Task instructions:
Copy exactly the lines of the data below that run from the line holding "Select the Training service fee item" through the line holding "This screenshot has width=1089, height=628.", both ends included.

Data for review:
====
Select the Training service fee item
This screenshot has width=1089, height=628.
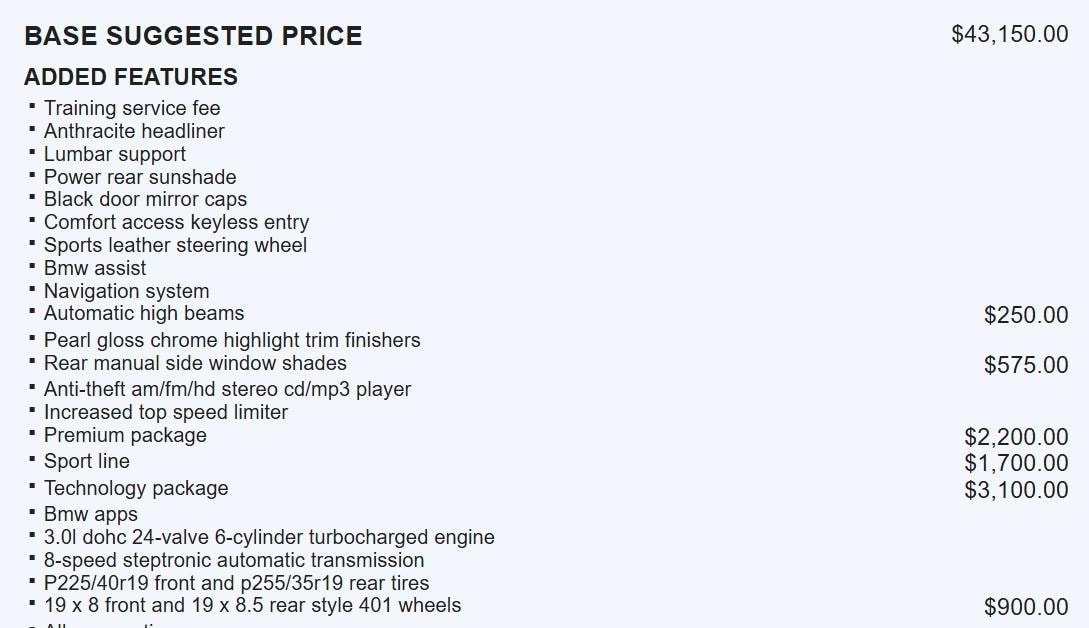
====
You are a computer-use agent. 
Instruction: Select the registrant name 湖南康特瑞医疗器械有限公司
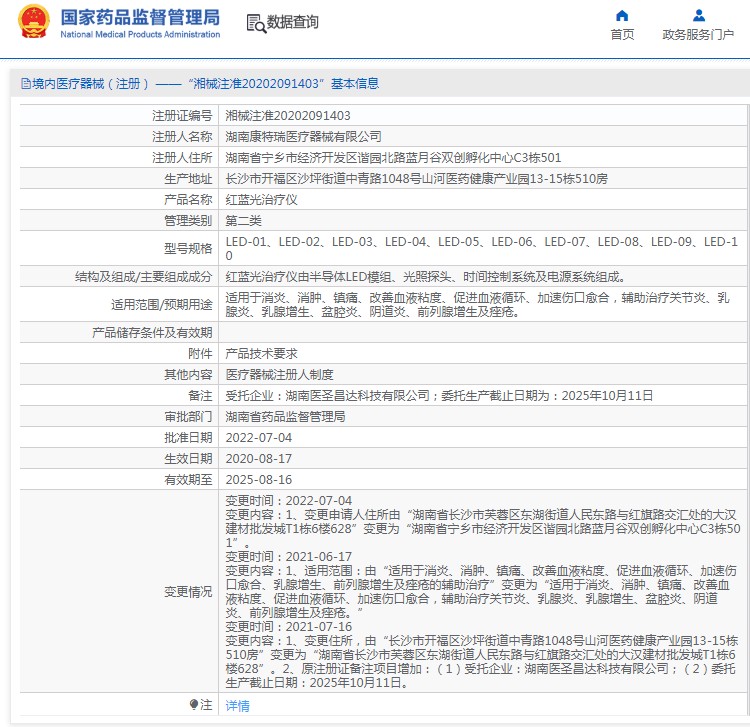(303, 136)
====
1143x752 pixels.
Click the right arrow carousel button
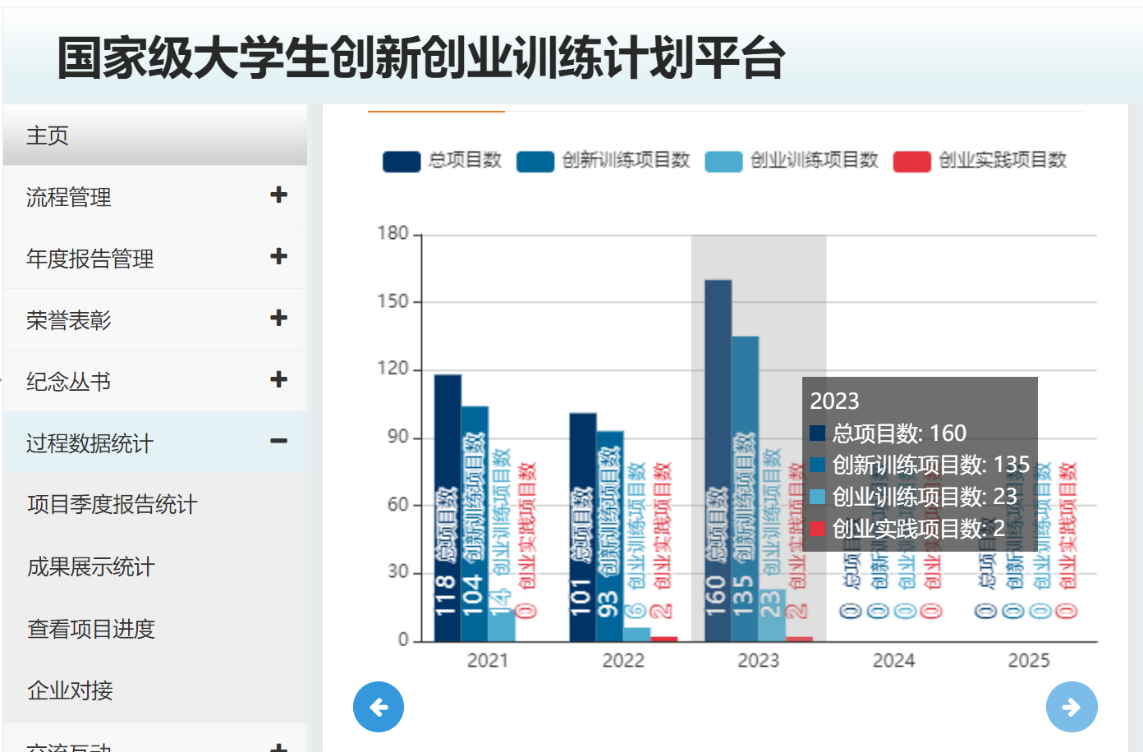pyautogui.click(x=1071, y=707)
====
Reply to the task:
Select the Training service fee item
This screenshot has width=1089, height=628.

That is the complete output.